Well, tried it Cheetah 6, but with the same result — see first image below. It's not identical, but close enough to make me draw the conclusion that
if seen in a reflection, HDRI supersedes other backgrounds.
The more I think of it, I think this is how it has to be, or HDRI would have no effect at all.
In fact, turning off HDRI gives me the intended floor-fading-into-fog effect, but also, of course, fog being reflected all across the sky (see left image below) which is exactly what would happen if HDRI took the backseat to fog. I guess to a surface, HDRI is basically "what to reflect when there is no other object to reflect", and fog is not an object.
So this is all my bad, or at least I think so. My brain still isn't sure it understand what it's talking about.
Which brings me to, though:
Here's a wild and un-thought-through idea: Might it be a potentially helpful feature if fog and HDRI could be set to
gradually supersede each other, so that a surface perpendicular to the sky reflected 100% fog and a surface parallell to the sky reflected 100% HDRI instead.
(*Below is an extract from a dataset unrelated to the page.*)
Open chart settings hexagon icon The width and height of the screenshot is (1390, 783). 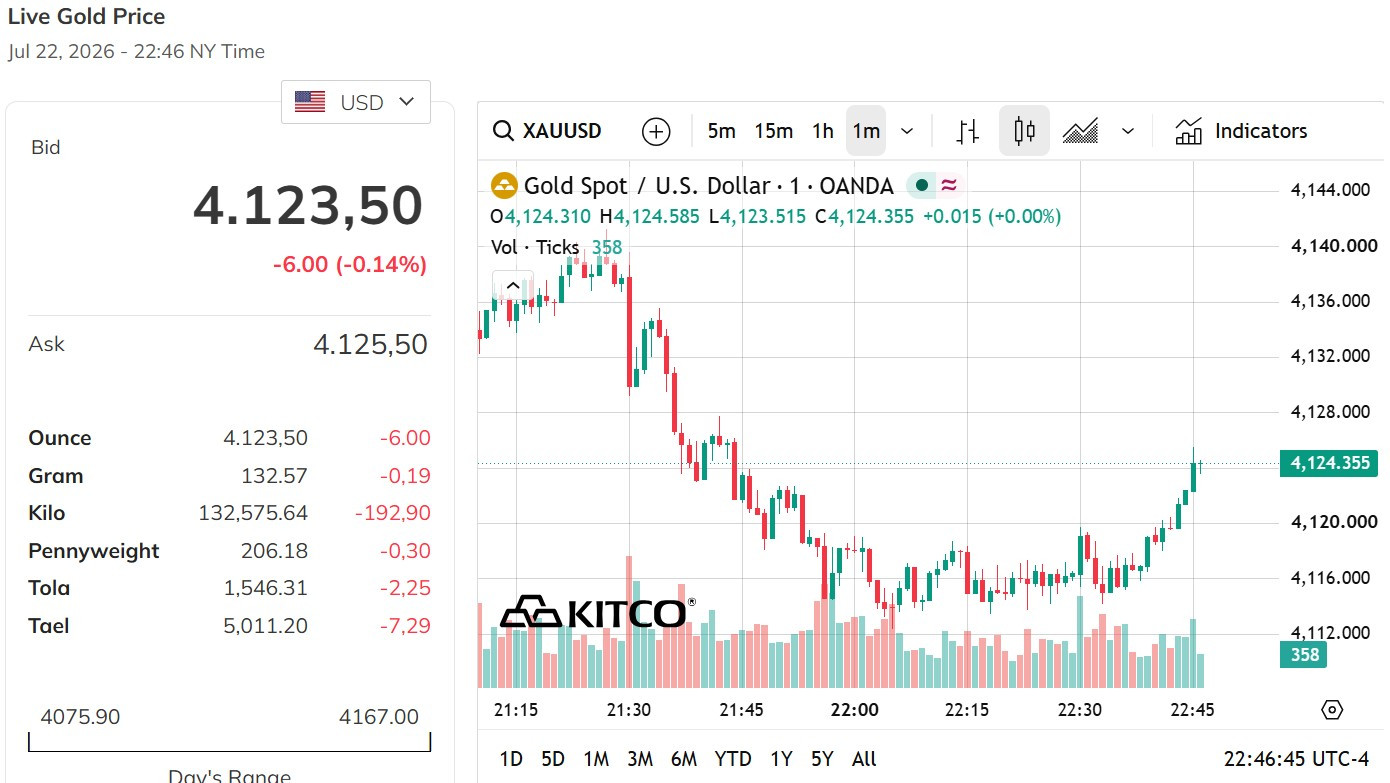1332,710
Without taking responsibility for all fathomable ramifications of course, at least in my scene that would provide a gradual dissolve from fog/ground to sky in the ball, and full fog in the vertical surfaces of the polyhedron, sky on top, and fifty-fifty in the slanted ones.
Perhaps that would introduce other problems — but a thought here is it would help get rid of the sudden sharp edge where fog is overridden by the HDRI image.
See below for a mockup (courtesy of Photoshop) of what that would look like in my specific scene. But whether that would be applicable in any other situation is harder to think of at this time of night...
Can I file this as a suggestion?
Or should I just go back to my day job and stop thinking too much?